Louis Rossmann made a video on it, and something that came to mind while I was watching it was that while regulation can in fact be abused, I think some regulation has to be in place because a company that can charge whatever it wants for a car doing this just for the sake of control is awful. Do we really own the things we buy, or do the corporations?
I know in the EU, they have a lot more laws/regulations about warranties and other R2R shit, I just want to be able to fix the shit I own by myself without the company hindering me from doing so because they want to treat me like a leasee while charging me purchase prices.
Edit: Starting in South Korea, but very concerned that it could be brought here considering horse armor started the gaming industry’s bullshit.
Want your turbos on your turbo engine to work? Well we're going to have to charge you a monthly subscription plus the carbon tax for that.
I just bought an Outback and, for some reason, the sunroof option was inseparable from their network service. It's a mystery to me how the two are related.

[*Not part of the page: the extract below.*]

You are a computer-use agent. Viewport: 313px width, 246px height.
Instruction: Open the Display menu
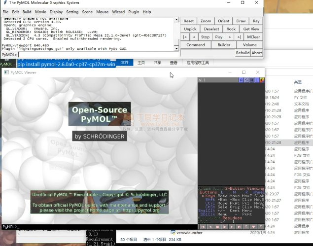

But good god did going through all of the options raise my blood pressure. I hate the car industry, and I hate that the PC industry is going the exact same direction with overpriced unmodifiable gear. Piece of molded rubberized plastic? $100. Another piece of molded plastic? $250. Set of black lug nuts instead of stainless steel? $300. Fuck you.
Honda only adds intermittent windshield wipers to their mid and upper trims. A basic feature with most other manufacturers. Honda wants you to pay $2000 more to get that $20 switch.
They're probably part of the same module, so it's cheaper for them to just disable or remove(or not install) the entire module. A lot of the computer modules in cars cover multiple things, regardless of whether their paid for or not. It's just how mass production works.